[Begin RECORDS SUPPLIED]
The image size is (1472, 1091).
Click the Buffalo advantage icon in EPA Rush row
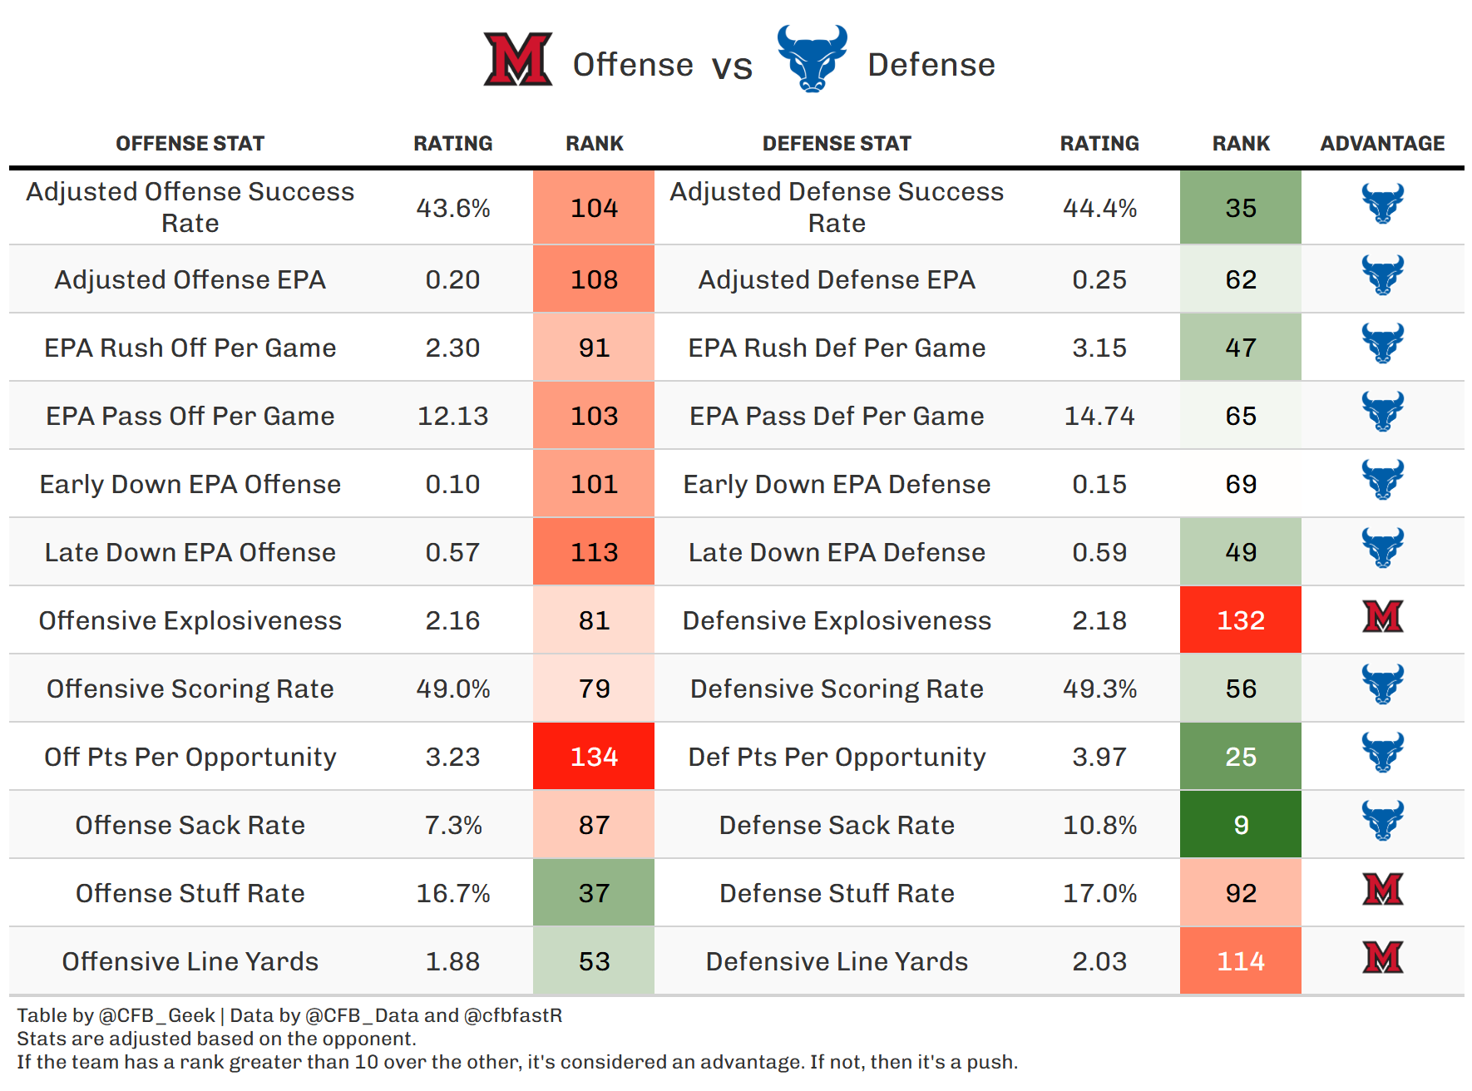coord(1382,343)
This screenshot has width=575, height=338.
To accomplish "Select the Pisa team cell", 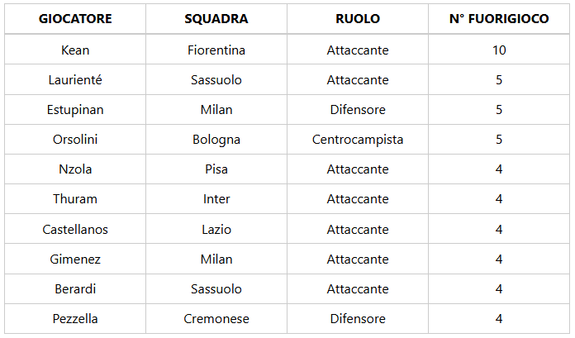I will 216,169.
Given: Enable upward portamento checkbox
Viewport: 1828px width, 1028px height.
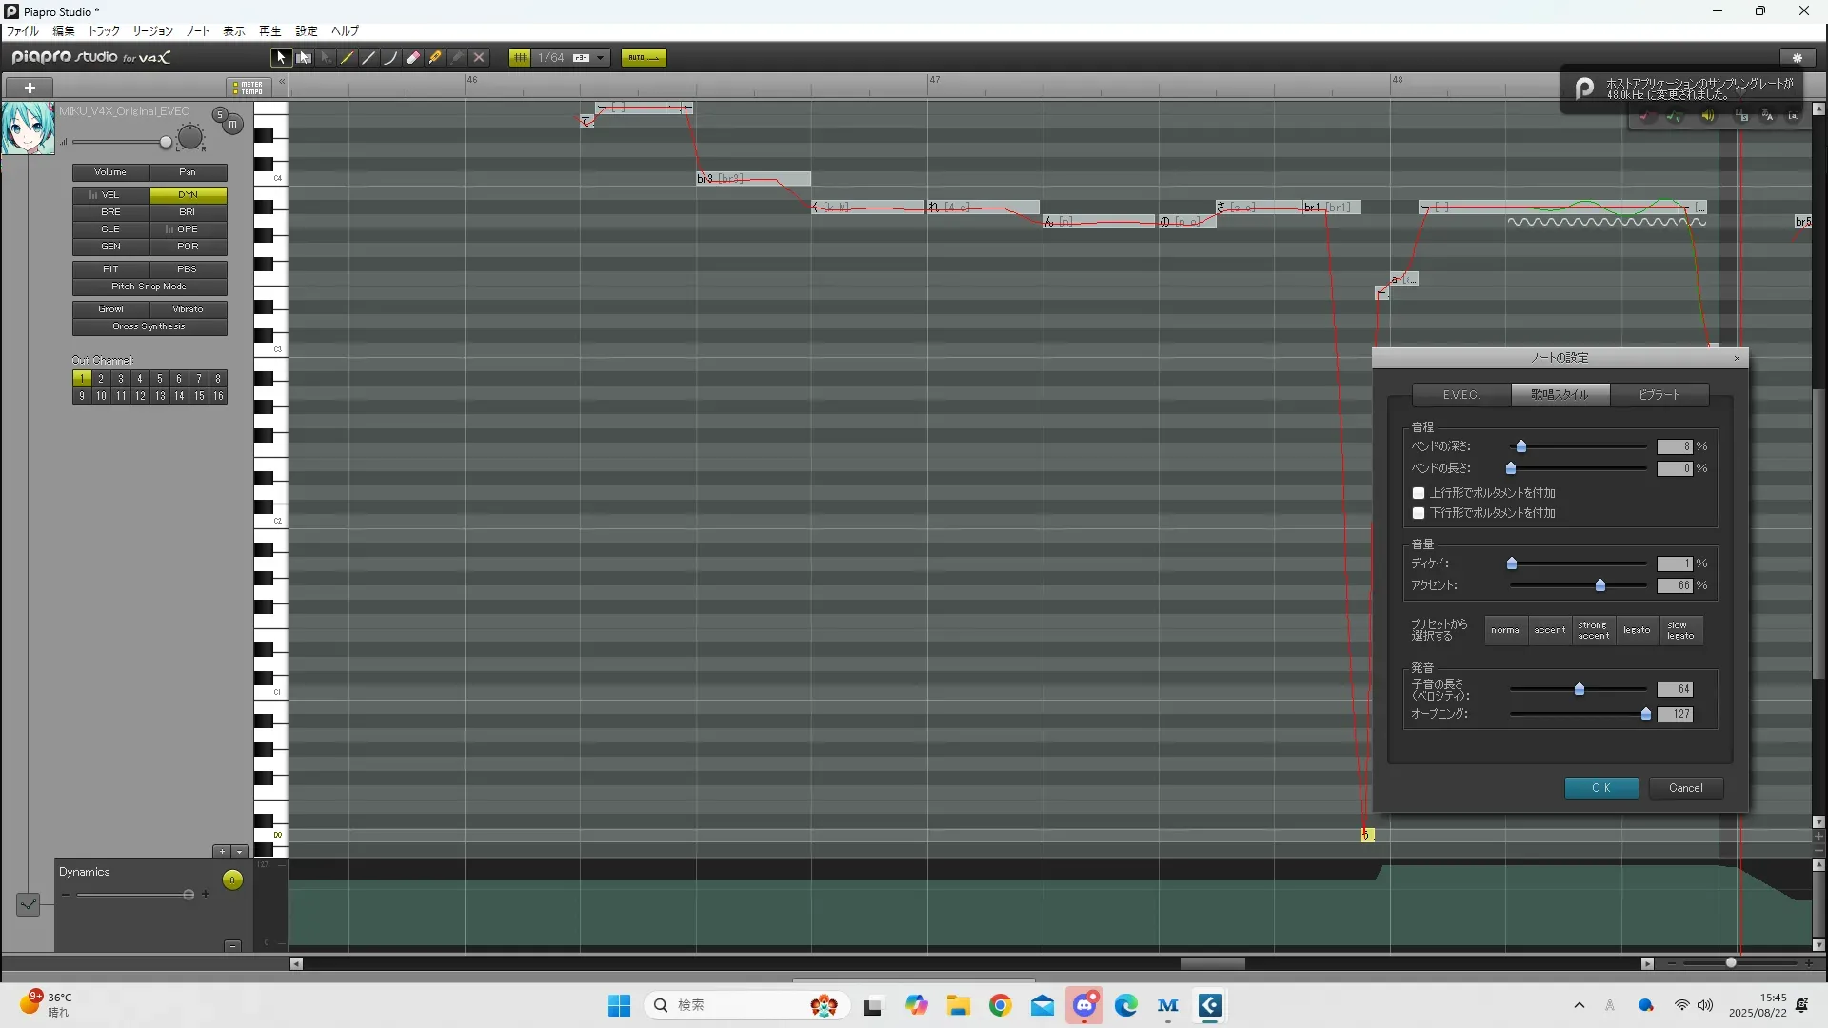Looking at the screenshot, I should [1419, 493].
[End RECORDS SUPPLIED]
◆ **DIRECTIONS FOR THIS TASK**: Rewrite the data from the line containing "Given: Enable upward portamento checkbox" through the end, changing "portamento" to "glide" and leaving everything else unchanged. Omit the pictures from your answer.

◆ **SOLUTION TO THIS EXERCISE**:
Given: Enable upward glide checkbox
Viewport: 1828px width, 1028px height.
Looking at the screenshot, I should [1419, 493].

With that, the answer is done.